Sheikh Mohammed's public image suggests a man of action more than a paper-pusher. He often spends weekends racing horses at Endurance City, a desert course 30 minutes from the city.
As he and his son, Sheikh Hamdan bin Mohammed bin Rashid Al Maktoum, speed away, an entourage of white four-by-fours drives alongside, the occupants waving and cheering.
The course has chalets for friends and family to eat and relax after each race leg.
At Sheikh Mohammed's Zabeel Palace in Dubai, a statue of white horses greets visitors and pheasants walk the grounds.
The sheikh holds dinners there to break the Ramadan fast, cracking jokes and quoting his own poetry to guests.
He often attends thoroughbred auctions in Newmarket, England, to add to his stable of racehorses, the world's largest.
In October, wearing reading glasses, a blue cap and MBT trainers, he flicked through sales catalogues and spoke to his bloodstock advisers, sometimes wandering into the auction ring when his agent was bidding.
Sheikh Mohammed's returns were the lowest among the 18 biggest buyers of one-year-old thoroughbreds at United States auctions from 2004 to 2006, according to data compiled by the Blood-Horse MarketWatch.
Sheikh Mohammed, 60, says speed is central to his governing style, and cites the influence of his father, Sheik Rashid bin Saeed Al Maktoum, who died in 1990.
"I follow his example," Sheikh Mohammed says on his website. "He would rise early and go alone to watch what was happening on each of his projects. I do the same. I watch. I read faces. I take decisions and I move fast. Full throttle."
Abu Dhabi's rulers are more inclined to apply the brakes.
Sheikh Khalifa, born in 1948, is "more your typical sphinx-like ruler who's well-respected but doesn't say much in public", Krane said.
He has become known in the world of philanthropy. Sheikh Khalifa is donating an undisclosed sum to fund a cardiovascular and critical-care building for Johns Hopkins Hospital in Baltimore.
The gift came after Johns Hopkins treated UAE patients, including members of the royal family, for two decades, and is "among the most significant Hopkins has received", Hopkins Medicine magazine Dome reported in June 2007.
Sheikh Khalifa's younger brother, Crown Prince Sheikh Mohammed bin Zayed Al Nahyan, who hosted an April 2007 ceremony for Johns Hopkins officials in Abu Dhabi, is a key decision-maker there and more inclined to emulate Dubai's global glitter, Krane said.
Abu Dhabi is building branches of the Louvre and Guggenheim museums, and held its first Formula One Grand Prix last month at a new desert racetrack. Beyonce and Aerosmith played at the closing concert.
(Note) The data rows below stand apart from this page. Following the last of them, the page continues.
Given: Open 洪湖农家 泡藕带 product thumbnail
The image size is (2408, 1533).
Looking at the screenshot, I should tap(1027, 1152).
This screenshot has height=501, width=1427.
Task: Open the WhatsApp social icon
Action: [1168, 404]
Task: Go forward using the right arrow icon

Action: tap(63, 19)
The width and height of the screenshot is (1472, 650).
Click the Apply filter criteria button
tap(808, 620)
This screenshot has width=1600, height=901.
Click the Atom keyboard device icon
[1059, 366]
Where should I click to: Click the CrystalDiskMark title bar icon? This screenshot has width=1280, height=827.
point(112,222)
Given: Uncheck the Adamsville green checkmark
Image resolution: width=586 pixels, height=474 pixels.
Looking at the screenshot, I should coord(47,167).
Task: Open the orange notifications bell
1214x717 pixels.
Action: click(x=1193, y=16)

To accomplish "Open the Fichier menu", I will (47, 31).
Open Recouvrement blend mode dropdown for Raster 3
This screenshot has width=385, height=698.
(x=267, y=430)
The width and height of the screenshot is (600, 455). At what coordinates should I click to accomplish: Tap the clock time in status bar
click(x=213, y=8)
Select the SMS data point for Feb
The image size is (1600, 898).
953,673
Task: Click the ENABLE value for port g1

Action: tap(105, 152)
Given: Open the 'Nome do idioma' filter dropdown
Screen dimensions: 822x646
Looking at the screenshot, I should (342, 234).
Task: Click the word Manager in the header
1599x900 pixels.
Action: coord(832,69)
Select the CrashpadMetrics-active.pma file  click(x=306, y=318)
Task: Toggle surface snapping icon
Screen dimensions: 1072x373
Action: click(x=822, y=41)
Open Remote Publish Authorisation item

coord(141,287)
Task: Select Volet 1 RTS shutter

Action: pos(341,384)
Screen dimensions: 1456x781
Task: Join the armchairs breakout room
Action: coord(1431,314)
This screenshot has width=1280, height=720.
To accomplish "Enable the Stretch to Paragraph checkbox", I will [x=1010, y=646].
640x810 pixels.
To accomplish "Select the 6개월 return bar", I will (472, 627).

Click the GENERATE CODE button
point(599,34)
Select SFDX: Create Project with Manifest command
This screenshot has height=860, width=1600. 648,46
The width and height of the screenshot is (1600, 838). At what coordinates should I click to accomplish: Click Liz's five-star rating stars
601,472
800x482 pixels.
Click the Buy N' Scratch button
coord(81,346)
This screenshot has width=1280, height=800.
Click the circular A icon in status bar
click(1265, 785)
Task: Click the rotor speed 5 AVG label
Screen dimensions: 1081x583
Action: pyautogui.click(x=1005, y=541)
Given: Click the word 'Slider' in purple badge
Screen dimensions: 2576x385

Abu Dhabi's rescue helped pare losses on the region's stock market.
Still, Dubai's benchmark DFM General Index is down 9.6 per cent, while Abu Dhabi's index has fallen 2.5 per cent, since the November 25 announcement.
Sheikh Mohammed said at the Merrill conference on November 9 anyone who doubted the solidarity of Abu Dhabi and Dubai should "shut up".
Two months earlier, he sparked a local market rally by telling reporters at the Zabeel Palace: "We are all right, the UAE is all right, and we are not worried" about debt payments.
"In the last few months his statements have been misleading at best, actually quite duplicitous," Davidson said.
"How do you recover from that? I'm not sure you can. And I'm not sure Abu Dhabi wants him to."
LIFELINE
* Abu Dhabi on Monday gave Dubai a US$10 billion injection.
* US$4.1 billion has been allocated to pay off immediate Dubai World debt.
* The rest will help meet Dubai World's costs as it negotiates with creditors.